When women are the driving force of pop culture, they’re the most valued assets to producers and creatives alike. Fangirls are the backbone of pop culture from the box office to the checkout counter.
Let’s start with the numbers. Right off the bat, women are responsible for 85% of consumer spending in the U.S. alone. If the majority of consumer spending is by women, that makes them the most valuable group for producers to appeal to.
Furthermore, since women are the driving force behind production and sales, producers often aim to create products women will want to buy. While this can be good, it has also been used to take advantage of women.
The concept of companies exploiting women’s insecurities is unfortunately not a new concept. Time and time again, producers have created a problem to sell women a solution and profit from their hypothetical “shortcomings.” While the hold women have on consumer spending has been used negatively, there’s been a shift in how other facets of pop culture represent women.
With the rise of a female-dominated consumer base comes the rise of the control that women have over what becomes popular. Take the box office, for example.
The “Barbeheimer” trend referenced July 21, 2023, when two of the most anticipated movies of the year, Greta Gerwig’s Barbie and Christopher Nolan’s Oppenheimer, released on the same day.
Many speculated that this trend started due to the vast differences in tone between the two movies, with Barbie taking on a more lighthearted and fun tone to address feminist topics, contrasting Oppenheimer’s somber biopic nature.
While the Barbenheimer trend grew in popularity across various social media platforms, the idea of these two films shifted. Perceptions of Barbie started to shift into it being a film “for women” and Oppenheimer “for men” across the internet.
While this mentality can be harmful, many women appreciated a film like Barbie that had female main characters who went through universal women’s struggles.
In the end, Barbie grossed over $1.4 billion worldwide in theatres, making Gerwig the first female solo director behind a one-billion-dollar movie at the box office, while Oppenheimer followed behind with over $975 million grossed worldwide.
Barbie is only one recent example of how women shape many facets of pop culture. Women are also majorly impacting the publishing industry. By 2020, female authors wrote the majority of all newly published books, and books published by female authors were more successful than those by male authors on average.
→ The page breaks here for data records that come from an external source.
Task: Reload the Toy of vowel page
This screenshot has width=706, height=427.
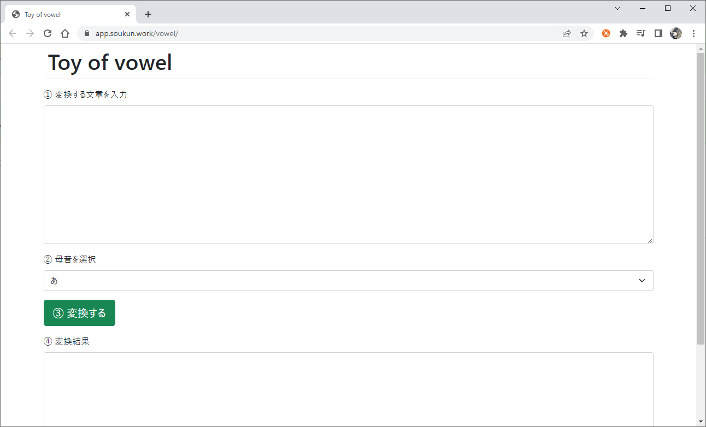Action: click(x=48, y=33)
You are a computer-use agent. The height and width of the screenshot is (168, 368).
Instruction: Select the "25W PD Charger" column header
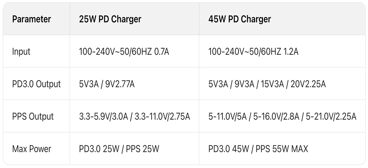pyautogui.click(x=110, y=19)
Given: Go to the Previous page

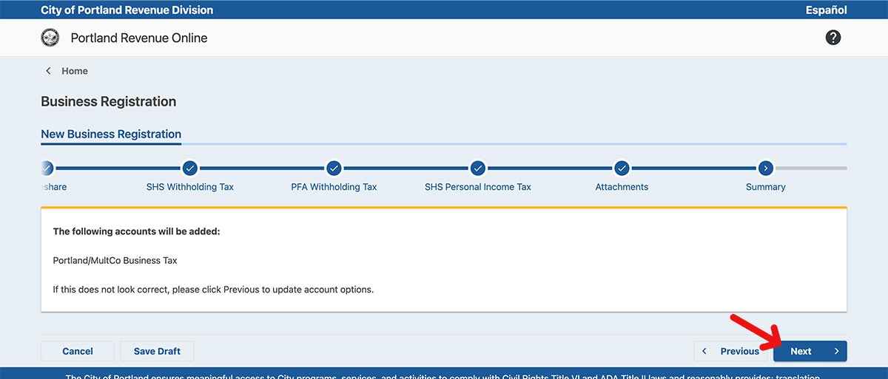Looking at the screenshot, I should [733, 351].
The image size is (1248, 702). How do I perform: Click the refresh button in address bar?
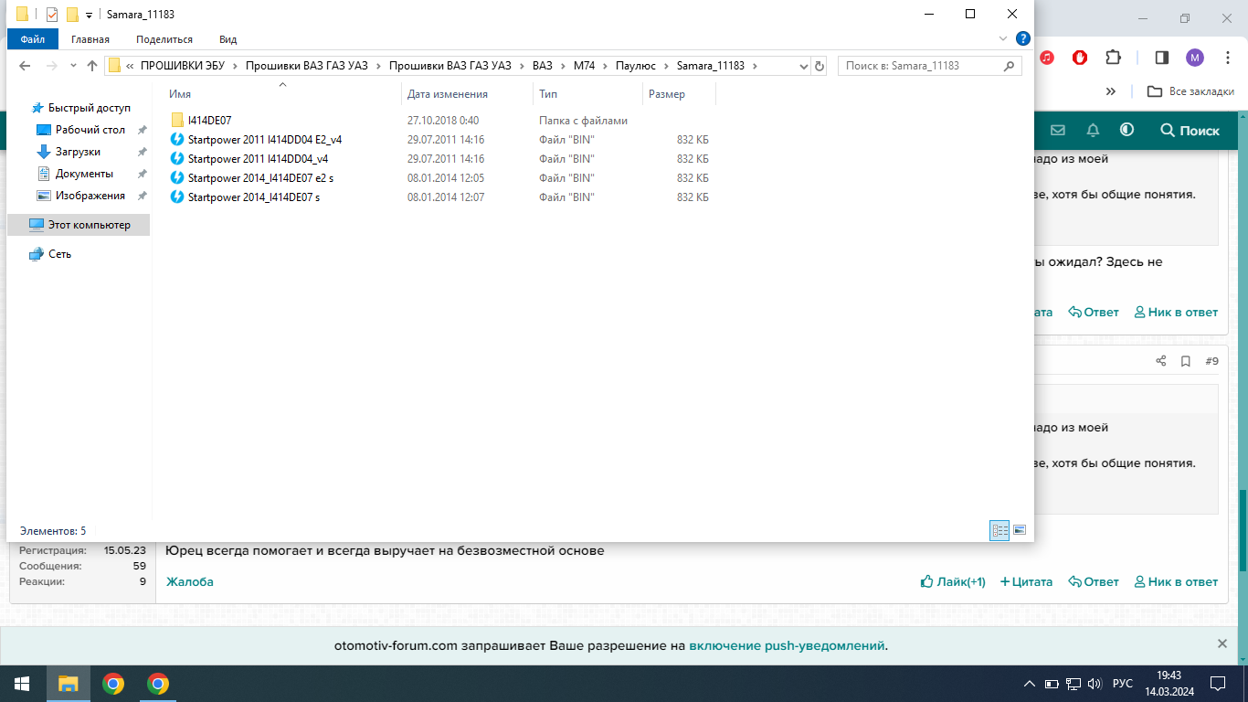point(820,66)
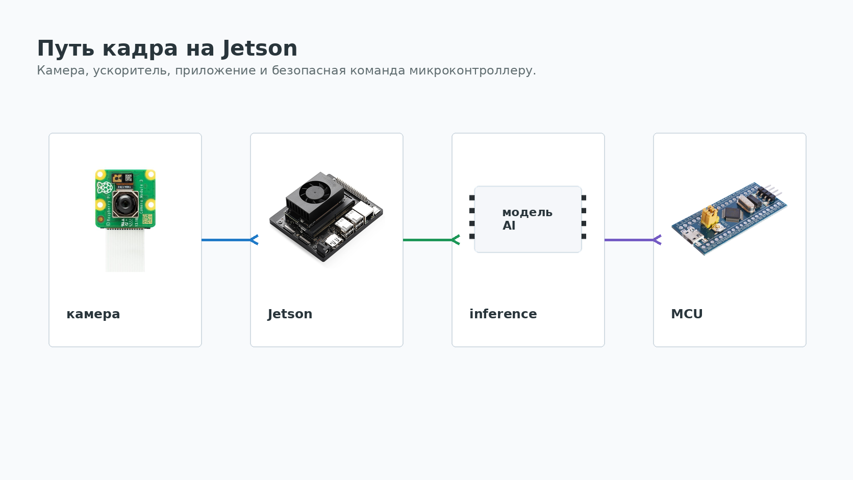Screen dimensions: 853x480
Task: Select the "MCU" card label
Action: [687, 314]
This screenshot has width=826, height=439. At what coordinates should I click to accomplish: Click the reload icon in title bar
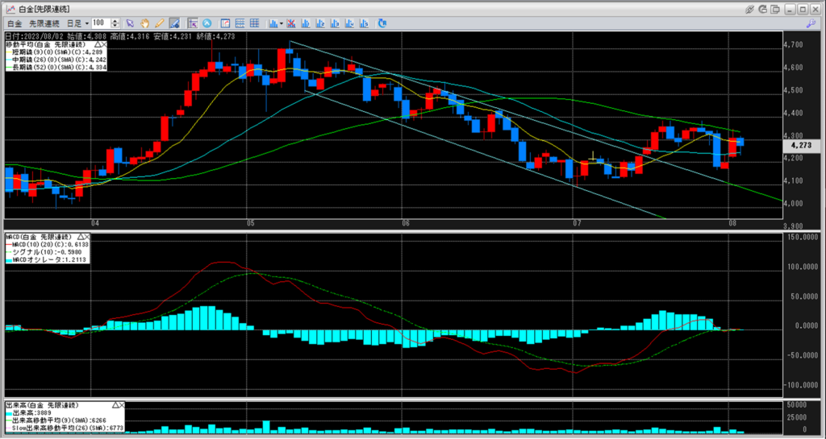[763, 9]
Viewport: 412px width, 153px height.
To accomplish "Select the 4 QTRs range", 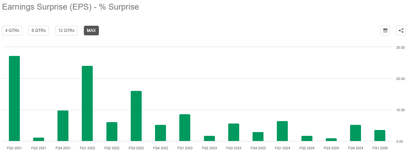I will point(12,31).
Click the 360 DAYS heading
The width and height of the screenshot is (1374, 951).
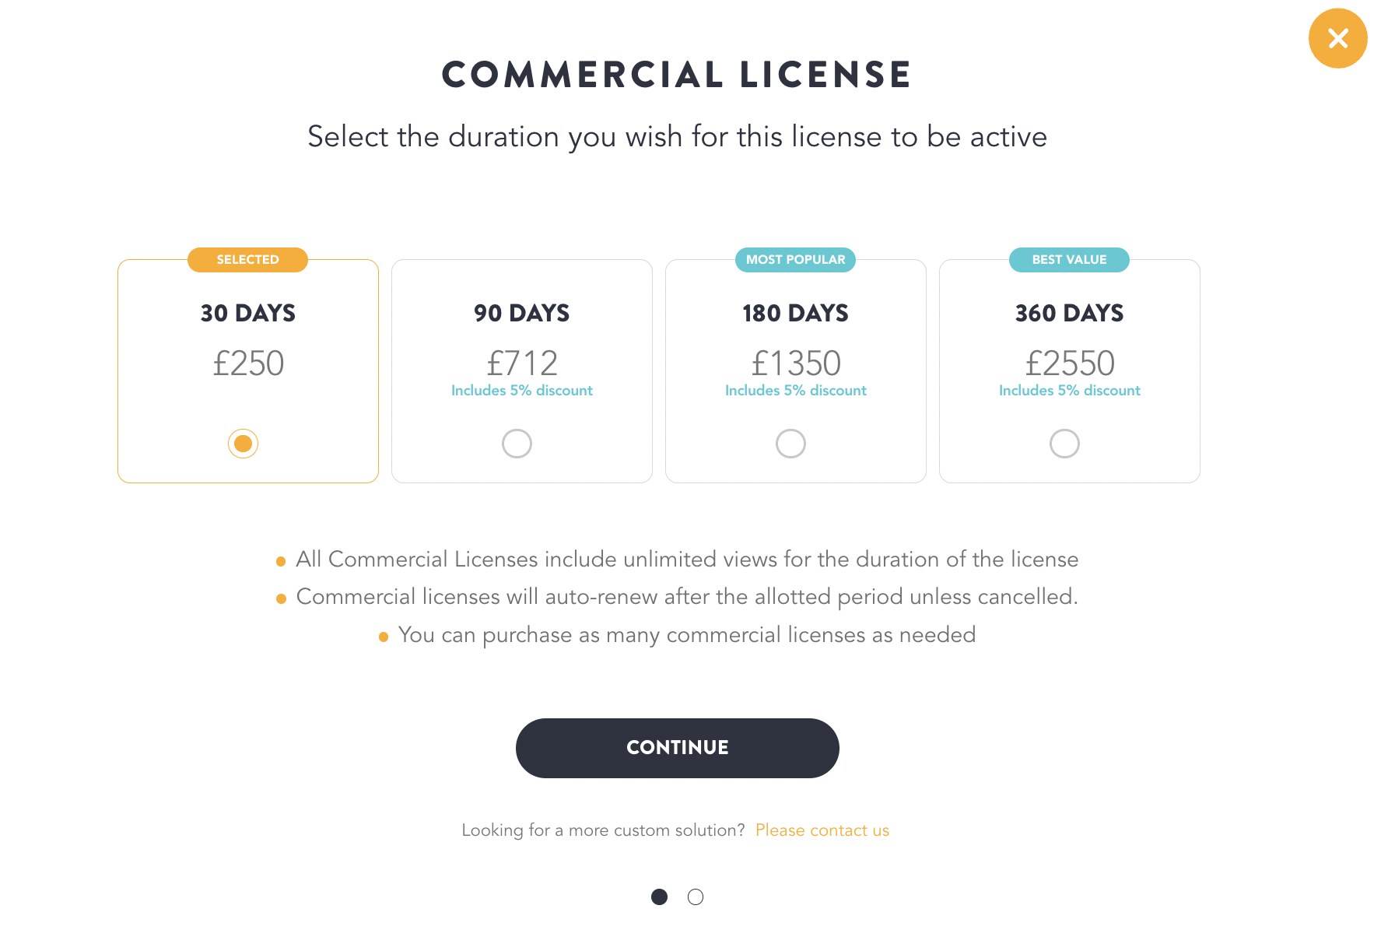1070,313
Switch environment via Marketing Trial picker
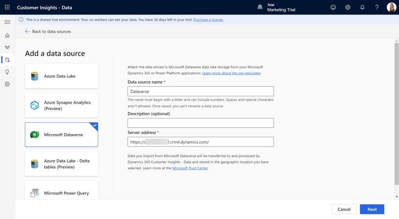The height and width of the screenshot is (219, 399). coord(277,7)
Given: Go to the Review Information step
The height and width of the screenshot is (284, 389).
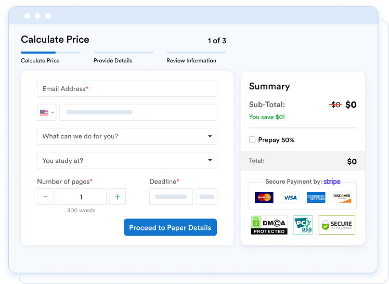Looking at the screenshot, I should click(191, 60).
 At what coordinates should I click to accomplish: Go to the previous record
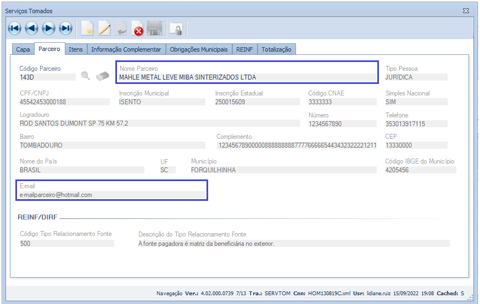tap(31, 28)
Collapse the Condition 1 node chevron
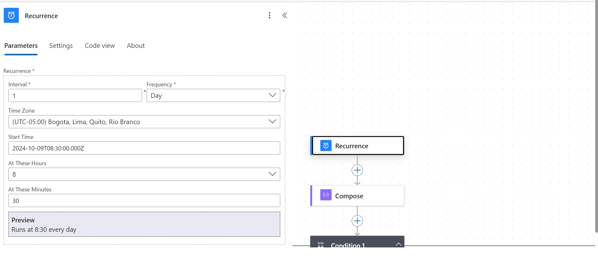The width and height of the screenshot is (598, 269). (398, 244)
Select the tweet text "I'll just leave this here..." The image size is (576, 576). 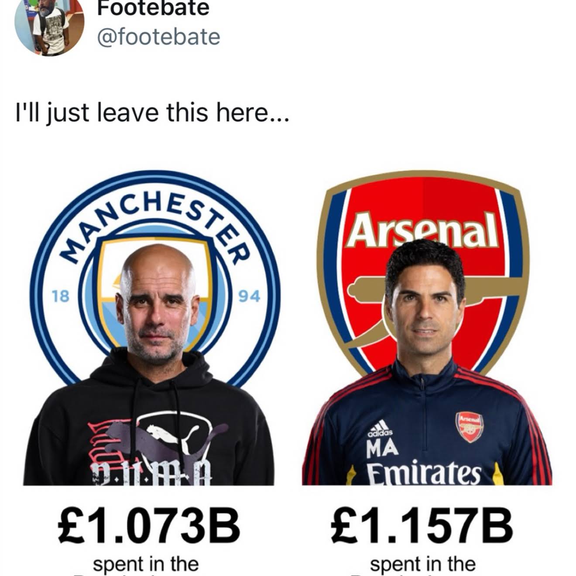152,113
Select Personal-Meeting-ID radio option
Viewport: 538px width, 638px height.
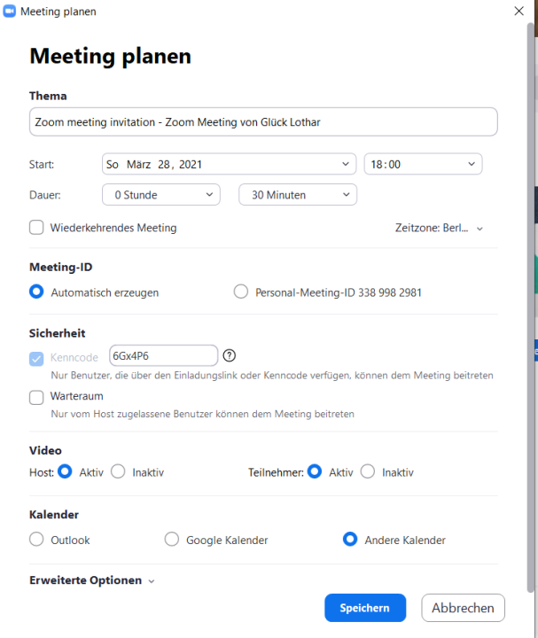[241, 292]
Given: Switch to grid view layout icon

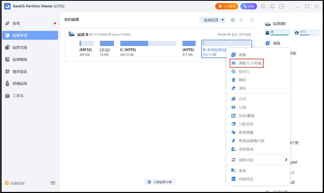Looking at the screenshot, I should [233, 20].
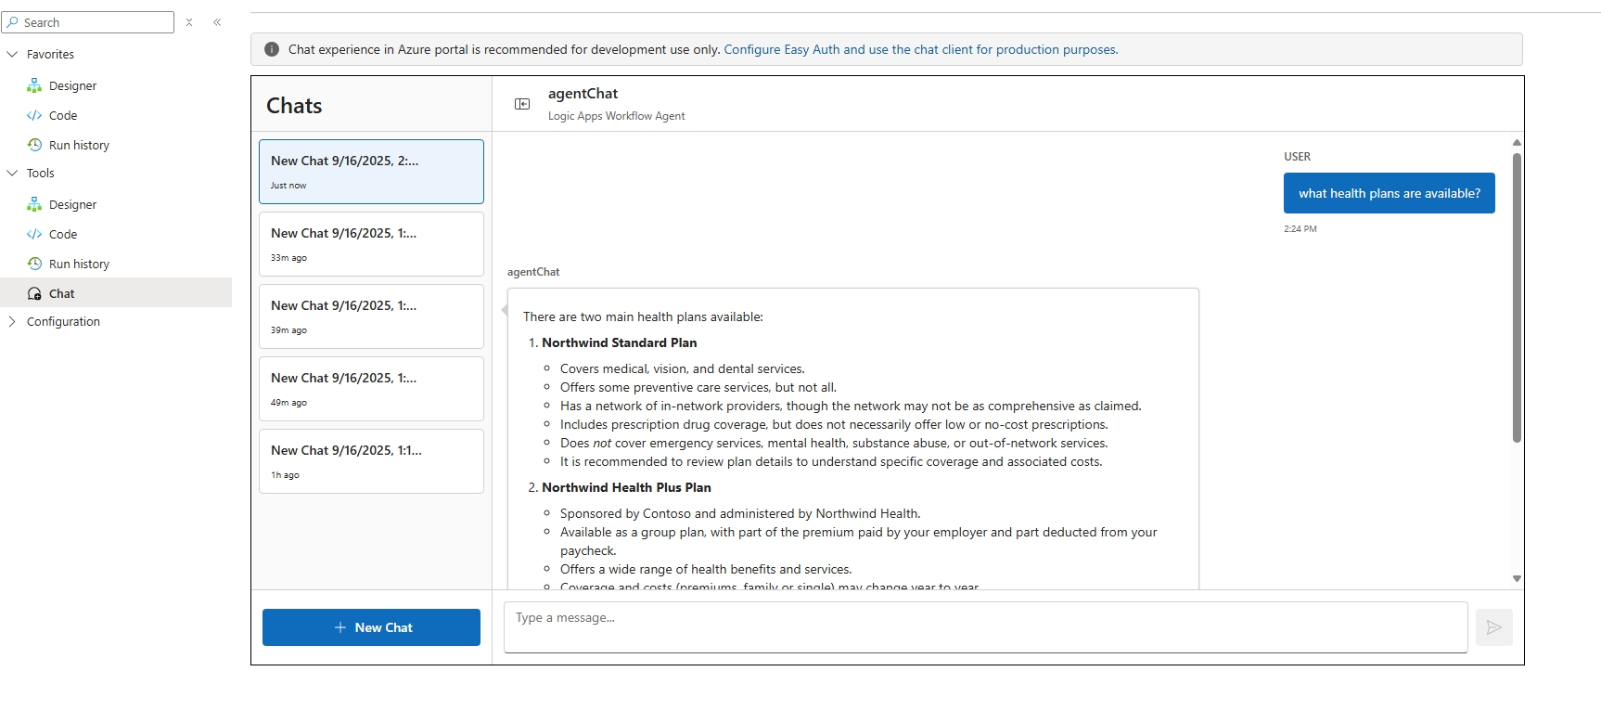Click the Run history icon under Favorites
Screen dimensions: 1601x710
34,145
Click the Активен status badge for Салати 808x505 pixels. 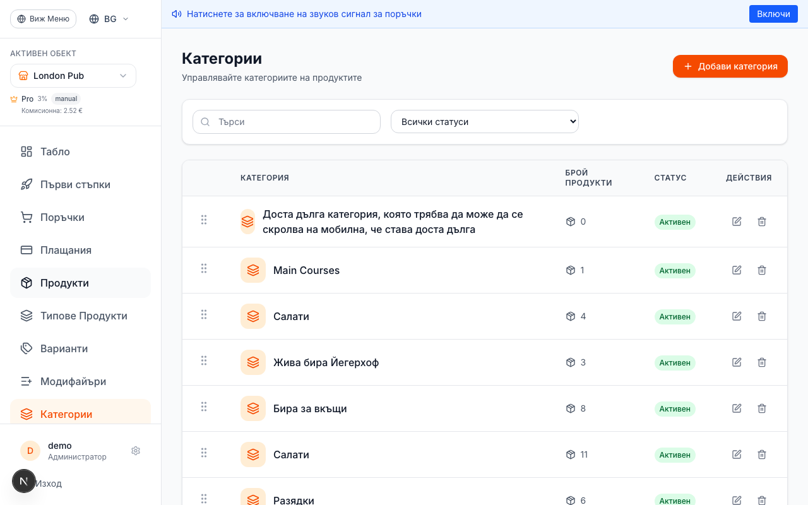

With the rise of female authors, we can observe a connected growth in the number of female protagonists, contrasting the previous male majority. Following this shift to a majority female publishing industry in 2020, U.S. book publishing witnessed a 12.3% growth in sales.
These are just a few examples of how women carry the pop culture. In nearly any business or industry, women have a huge say over what makes the cut and what doesn’t.
Women are utilizing their power to show that without their support, whatever’s being promoted won’t ever be as successful as something that women want. Overall, if you want a guaranteed success, impress the women; they carry the power.